Köniz hält vorläufig an Tempo 40 fest

Thörishaus

Es bleibt bei Tempo 40. Zumindest so lange, wie die Autos sich an die Geschwindigkeit halten: Auf der Sensemattstrasse sollen fürs Erste nur Verengungen den Verkehr verlangsamen.

Auf der Sensemattstrasse, an der Köniz und Neuenegg aufeinandertreffen, gilt weiterhin Tempo 40.

Auf der Sensemattstrasse, an der Köniz und Neuenegg aufeinandertreffen, gilt weiterhin Tempo 40.

(Bild: Fotolia)

Köniz wollte Tempo 30, Neuenegg Tempo 40. Über die Frage, wie schnell die Autos auf der Sensemattstrasse durch Thörishaus fahren sollen, waren die Behörden der beiden Gemeinden noch vor Jahresfrist uneins.
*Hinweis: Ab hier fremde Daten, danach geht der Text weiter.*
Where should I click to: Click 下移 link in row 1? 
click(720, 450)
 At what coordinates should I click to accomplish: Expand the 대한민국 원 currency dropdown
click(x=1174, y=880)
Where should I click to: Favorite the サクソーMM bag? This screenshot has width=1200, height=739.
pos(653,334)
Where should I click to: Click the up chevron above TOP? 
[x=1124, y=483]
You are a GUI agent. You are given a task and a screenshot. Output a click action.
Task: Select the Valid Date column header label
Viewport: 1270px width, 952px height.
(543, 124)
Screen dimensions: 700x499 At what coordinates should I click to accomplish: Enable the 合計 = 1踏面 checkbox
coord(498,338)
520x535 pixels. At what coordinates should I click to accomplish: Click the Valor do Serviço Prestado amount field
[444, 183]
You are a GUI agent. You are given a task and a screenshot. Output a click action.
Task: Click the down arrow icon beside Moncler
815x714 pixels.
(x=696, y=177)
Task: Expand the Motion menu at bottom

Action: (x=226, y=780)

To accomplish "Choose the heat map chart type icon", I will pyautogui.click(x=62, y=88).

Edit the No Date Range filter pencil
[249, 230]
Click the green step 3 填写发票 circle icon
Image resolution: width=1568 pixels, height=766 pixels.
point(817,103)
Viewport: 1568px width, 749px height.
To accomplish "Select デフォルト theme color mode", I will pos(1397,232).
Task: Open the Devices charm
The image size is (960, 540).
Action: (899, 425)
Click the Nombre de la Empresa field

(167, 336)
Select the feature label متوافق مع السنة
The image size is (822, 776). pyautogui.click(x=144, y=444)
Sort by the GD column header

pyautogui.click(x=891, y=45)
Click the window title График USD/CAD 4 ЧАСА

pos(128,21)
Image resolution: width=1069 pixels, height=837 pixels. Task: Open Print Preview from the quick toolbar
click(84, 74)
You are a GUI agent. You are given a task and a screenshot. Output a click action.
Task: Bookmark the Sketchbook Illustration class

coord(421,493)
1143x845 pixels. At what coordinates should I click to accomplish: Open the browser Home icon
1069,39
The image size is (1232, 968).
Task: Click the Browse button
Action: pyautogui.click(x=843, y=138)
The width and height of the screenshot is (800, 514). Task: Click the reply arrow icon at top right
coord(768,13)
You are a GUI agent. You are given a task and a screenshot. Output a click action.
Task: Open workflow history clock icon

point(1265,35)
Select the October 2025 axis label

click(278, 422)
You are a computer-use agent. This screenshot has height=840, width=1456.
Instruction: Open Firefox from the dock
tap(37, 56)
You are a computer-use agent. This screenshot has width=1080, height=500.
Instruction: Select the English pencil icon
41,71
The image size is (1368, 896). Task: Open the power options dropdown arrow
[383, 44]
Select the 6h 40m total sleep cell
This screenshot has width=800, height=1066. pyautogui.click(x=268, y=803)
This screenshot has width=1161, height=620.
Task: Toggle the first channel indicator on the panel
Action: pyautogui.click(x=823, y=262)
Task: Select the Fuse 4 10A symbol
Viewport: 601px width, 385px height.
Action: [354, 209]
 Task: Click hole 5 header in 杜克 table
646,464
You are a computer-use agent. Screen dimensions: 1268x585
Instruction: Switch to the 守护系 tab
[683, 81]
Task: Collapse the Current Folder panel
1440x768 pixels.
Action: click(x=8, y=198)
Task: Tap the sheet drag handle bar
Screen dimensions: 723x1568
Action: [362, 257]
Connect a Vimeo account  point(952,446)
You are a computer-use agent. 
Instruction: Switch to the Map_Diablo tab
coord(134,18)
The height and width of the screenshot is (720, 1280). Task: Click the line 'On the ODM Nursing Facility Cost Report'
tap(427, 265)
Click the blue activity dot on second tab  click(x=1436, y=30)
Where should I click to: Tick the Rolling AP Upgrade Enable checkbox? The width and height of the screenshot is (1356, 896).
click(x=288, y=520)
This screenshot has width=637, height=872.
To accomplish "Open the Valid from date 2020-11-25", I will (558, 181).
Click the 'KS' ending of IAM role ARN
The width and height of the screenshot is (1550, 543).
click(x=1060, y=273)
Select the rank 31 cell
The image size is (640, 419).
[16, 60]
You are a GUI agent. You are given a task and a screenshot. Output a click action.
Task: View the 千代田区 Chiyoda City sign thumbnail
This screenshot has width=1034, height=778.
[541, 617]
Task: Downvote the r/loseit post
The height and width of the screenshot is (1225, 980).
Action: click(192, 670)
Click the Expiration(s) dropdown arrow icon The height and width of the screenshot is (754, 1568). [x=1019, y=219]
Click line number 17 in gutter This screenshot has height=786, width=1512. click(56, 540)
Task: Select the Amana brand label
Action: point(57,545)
Jetzt ist die Lösung gefunden, wie die Könizer Gemeinderätin Katrin Sedlmayer (SP) vor dem Ortsverein Thörishaus ausführte: Auf der Strasse, an der Köniz und Neuenegg aufeinandertreffen, gilt weiterhin Tempo 40. Zumindest vorderhand.

Plan B und Plan C

Sedlmayer sprach von einem dreistufigen Konzept, auf das sich die Behörden dies- und jenseits der Gemeindegrenze geeinigt haben: In einem ersten Schritt also bleibt es bei Tempo 40, allerdings werden der Anfang und das Ende der beruhigten Zone mit einer seitlichen Verengung markiert. Das kann ein Parkplatz sein oder eine Ausbuchtung im Trottoir – auf der Höhe von Bahnhof, neuer Zentrumsüberbauung und Restaurant Sternen markiert zudem eine farbige Fläche quer über die Strasse hinweg eine Art Dorfplatz.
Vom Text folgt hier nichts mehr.